Many breakdowns seem to involve failures of individualized care, particularly the failure to reassess patients as conditions change. Here are some examples from nurses who were themselves patients in various U.S. facilities. In one case, because vital signs had been ordered every four hours, a nurse didn't see a need to retake a neurosurgery patient's blood pressure sooner, even though the most recent reading had shown a marked increase. In another, a nurse continued to administer prescribed pain medication to a patient who couldn't stay awake long enough to eat. In a third, a new postoperative patient was left in a room behind a closed door with no way to call for assistance; no one checked on her for three hours. And then there was the nurse who gave a patient a four-page printout of discharge instructions, yet hadn't read them and couldn't clarify contradictory medication instructions. The nurse told this patient to “call the doctor's office” when she got home. What were these nurses thinking? Or is the problem that they weren't?
This is not new information. In November 1996, we published Judith Shindul-Rothschild's analysis of AJN’s Patient Care Survey of 7,500 nurses. One finding was that two-fifths of the respondents said they wouldn't want their families to be patients in the hospitals where they worked. And then there is Beatrice Kalisch's 2006 research into “missed nursing care,” which described various aspects of nursing care that were delayed or neglected altogether. Many were areas essential to basic nursing practice, including patient surveillance, positioning and ambulation, intake and output documentation, patient teaching, emotional support, and hygiene. Kalisch also noted that once an aspect of care is neglected, it's easier to continue neglecting it. (To read Kalisch's account of experiencing missed care as a patient herself, visit http://bit.ly/cxGhGS.)
Many reasons may underlie omissions of care—insufficient staffing and resources; scheduling patterns that make ensuring continuity of care difficult; the rapid turnover of older, more complex patients; mandated checklists that can divert attention from aspects of care that then aren't measured; inexperienced nurses who lack critical thinking or organizational skills; and job burnout. Regardless, we cannot continue to ignore the basic tenets of good nursing care and expect our patients to excuse us. We cannot claim to provide patient-centered care when that care is rote, when what the system values is a completed checklist.

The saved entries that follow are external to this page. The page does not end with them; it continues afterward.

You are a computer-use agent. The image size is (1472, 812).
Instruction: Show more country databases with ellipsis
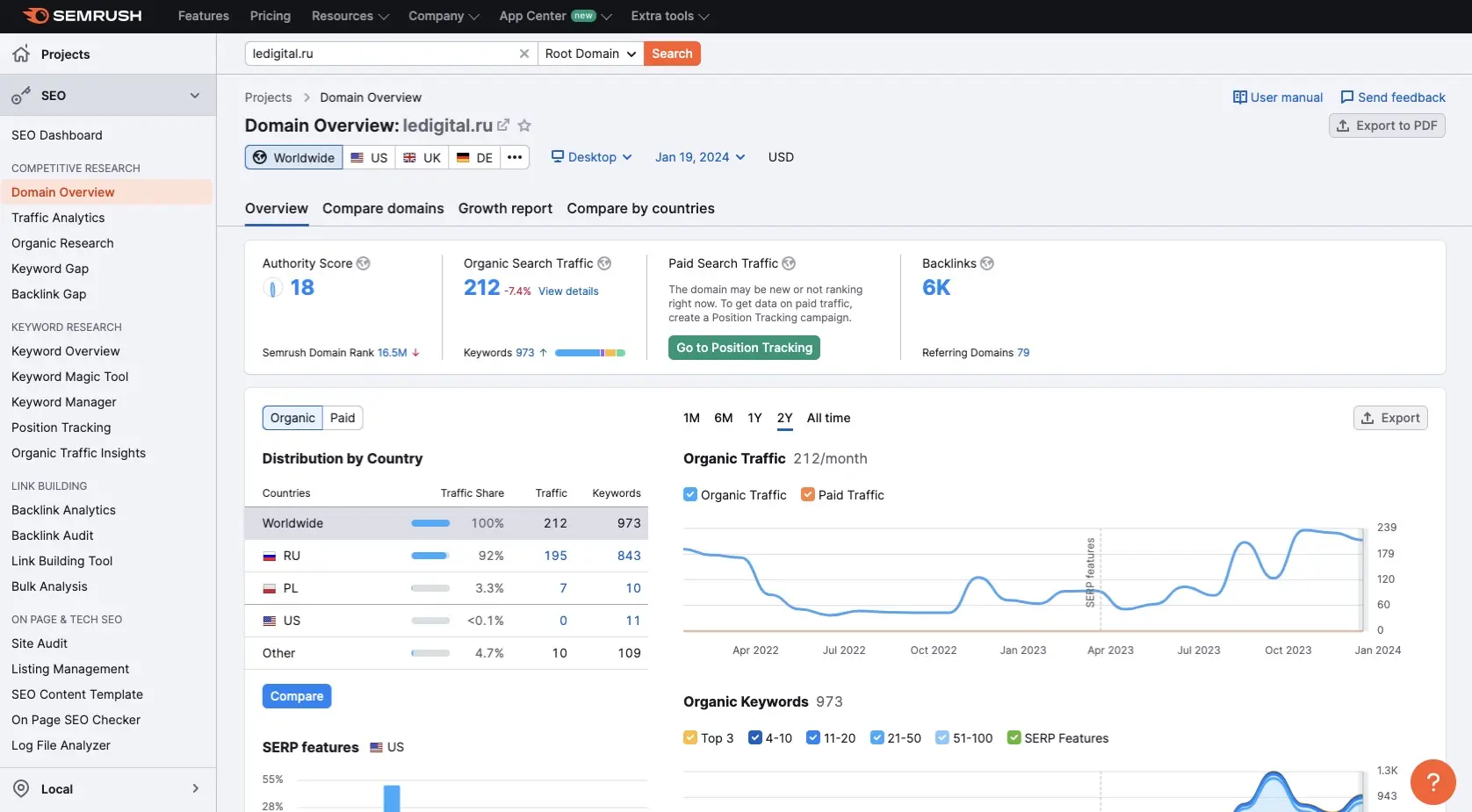click(515, 157)
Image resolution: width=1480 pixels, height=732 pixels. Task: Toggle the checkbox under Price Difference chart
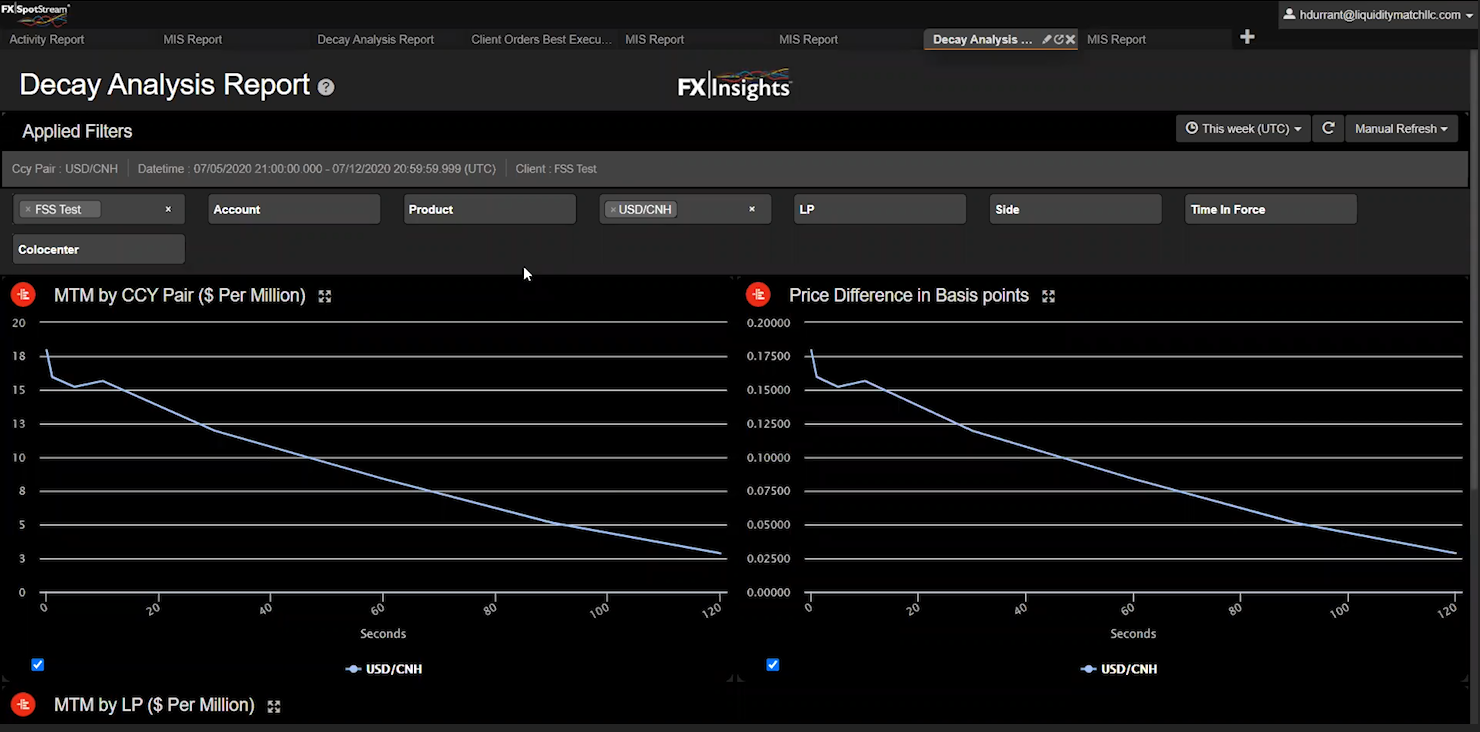[773, 665]
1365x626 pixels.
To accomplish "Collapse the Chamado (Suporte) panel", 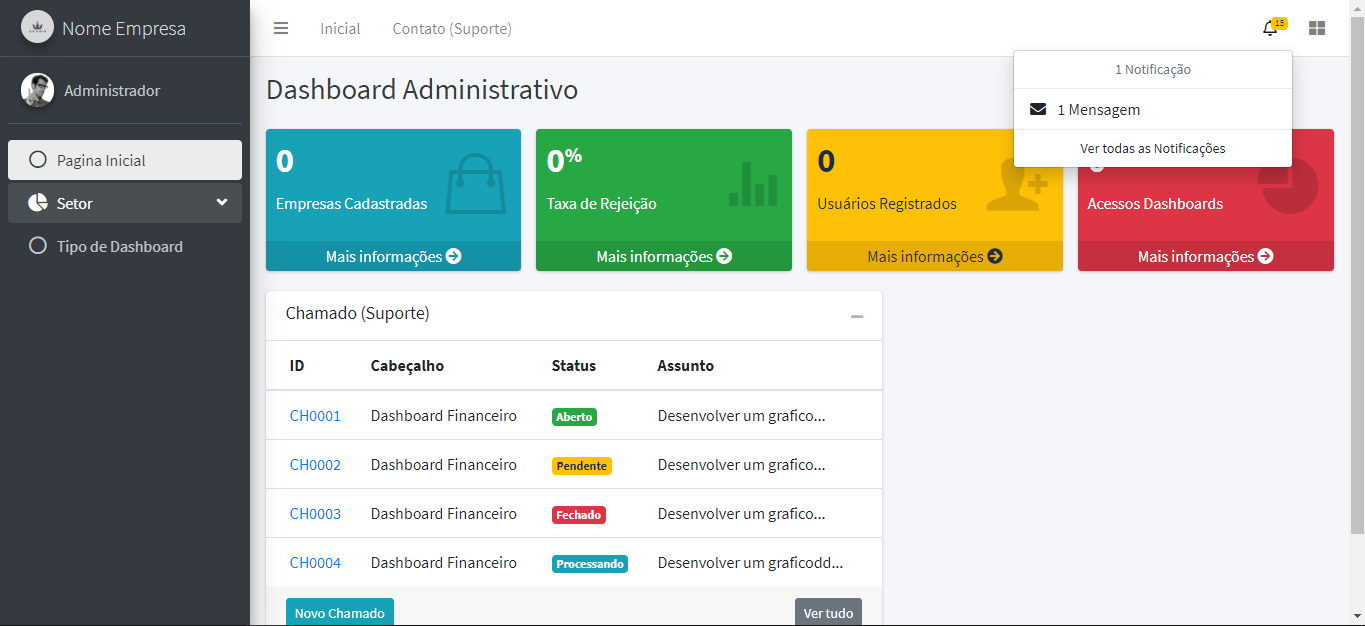I will 856,315.
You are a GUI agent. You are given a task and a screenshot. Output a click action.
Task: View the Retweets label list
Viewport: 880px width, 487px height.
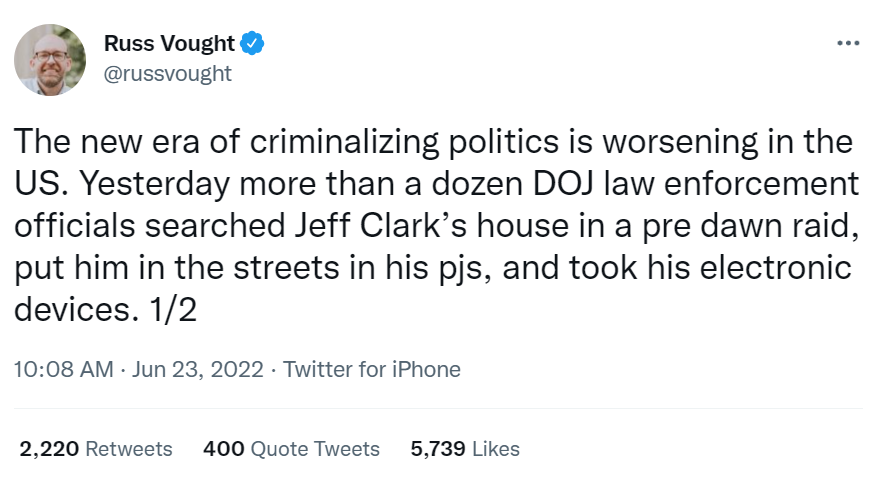tap(129, 449)
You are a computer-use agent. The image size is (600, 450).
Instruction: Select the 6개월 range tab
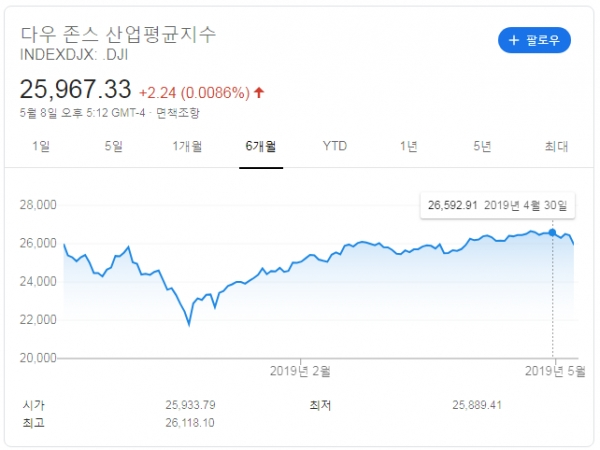click(x=261, y=147)
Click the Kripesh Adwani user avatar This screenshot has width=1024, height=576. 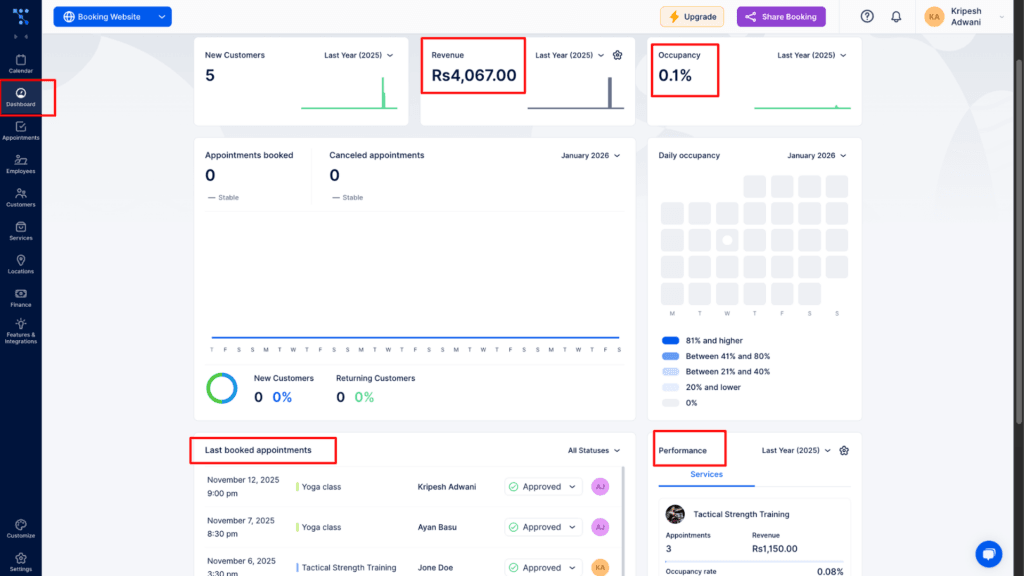pyautogui.click(x=934, y=16)
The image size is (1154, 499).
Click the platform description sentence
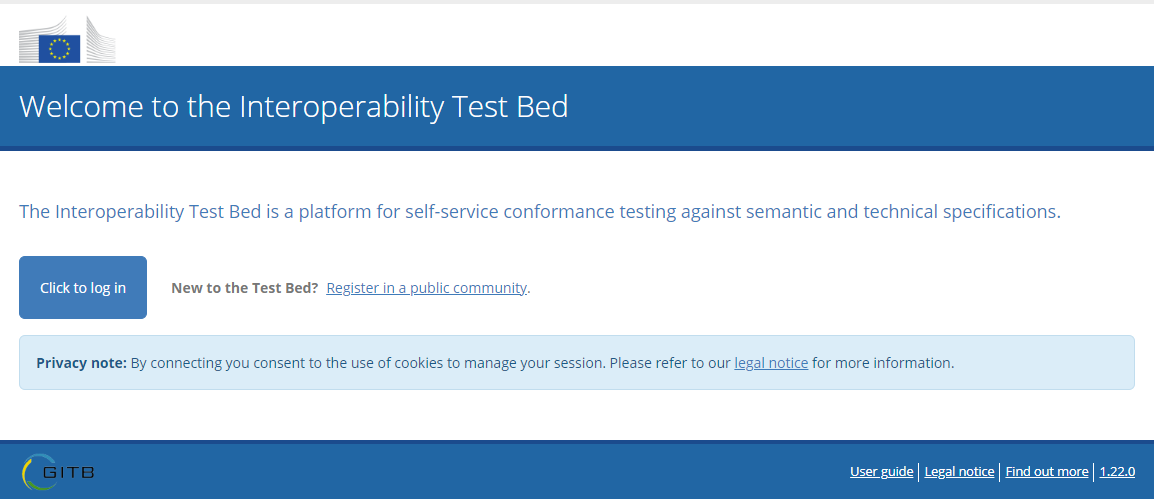539,212
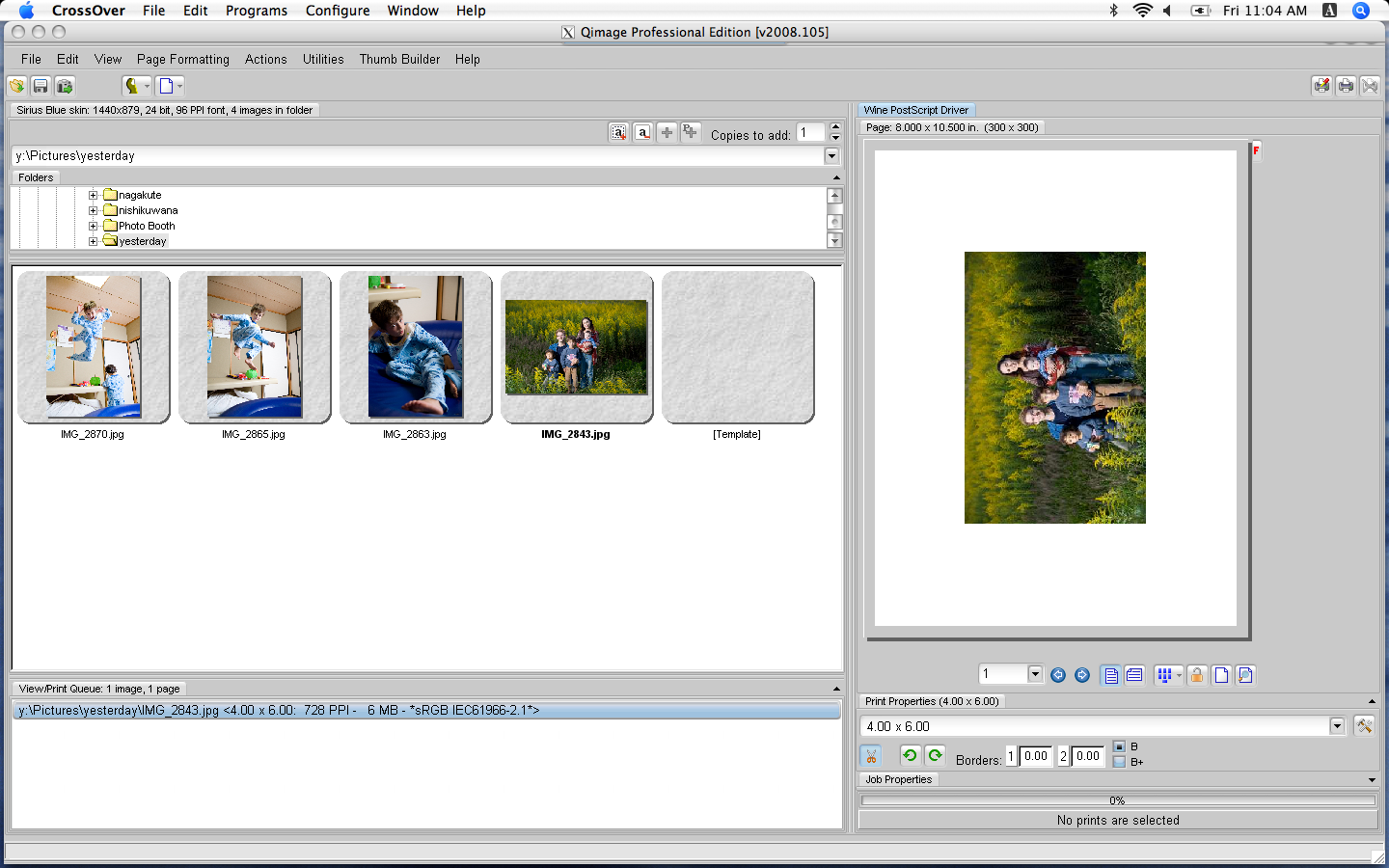Select the B border radio option
The width and height of the screenshot is (1389, 868).
pos(1119,746)
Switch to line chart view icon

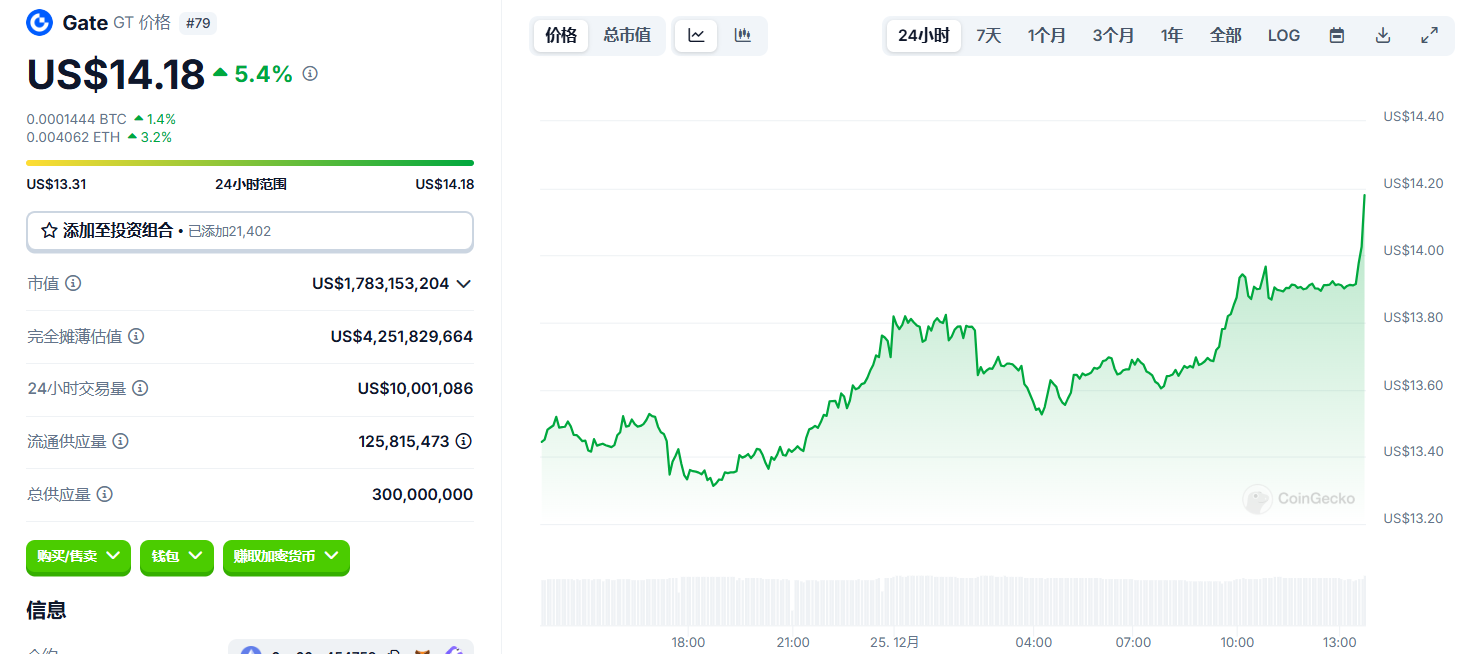tap(696, 35)
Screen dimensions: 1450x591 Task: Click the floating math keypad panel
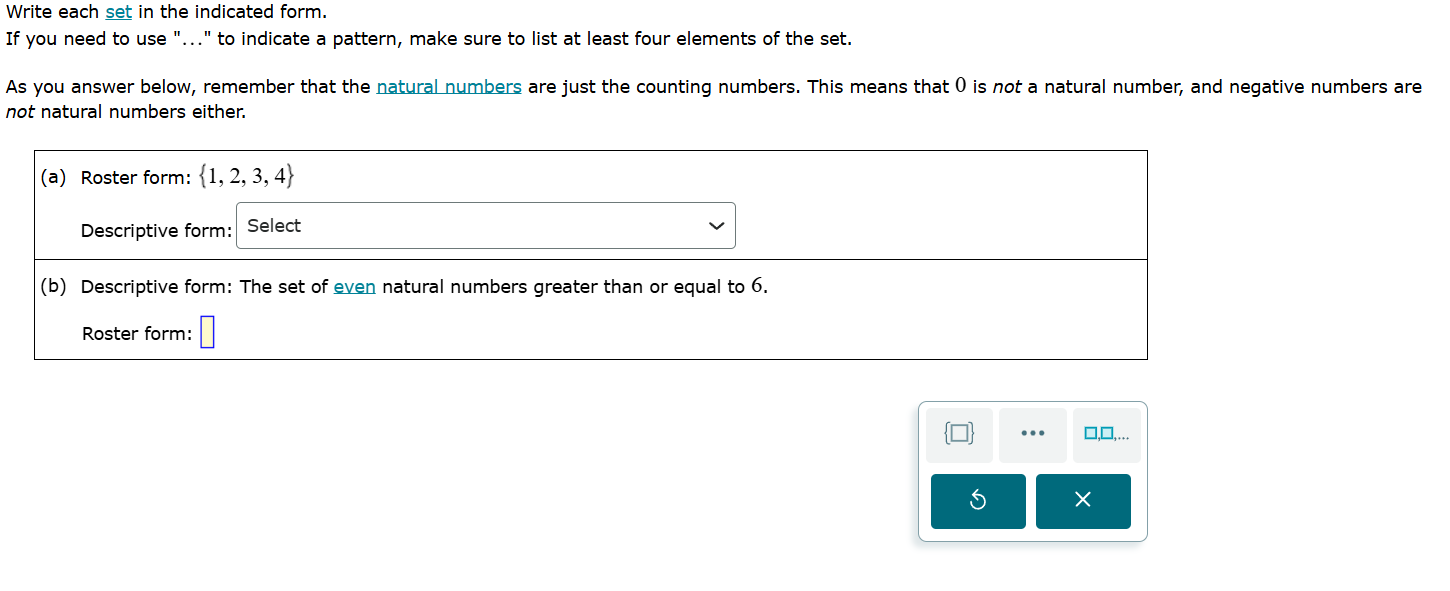click(1031, 470)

If we're to maintain the public's trust, we must address this discrepancy between what is and what we strive for. Perhaps the first step is to recognize that those missed aspects of care have real value and warrant our attention. Perhaps we should address missed care much as organizations have addressed medication errors—with an open, nonpunitive approach, based on the assumption that nurses want to provide high-quality care but face many barriers. Then the barriers can be addressed one by one. We also need to look at how nurses are being taught to provide care—are we missing something?
I hope nurses whose organizations have addressed this successfully will write and share with us how it can be done. Our patients’ lives depend on it.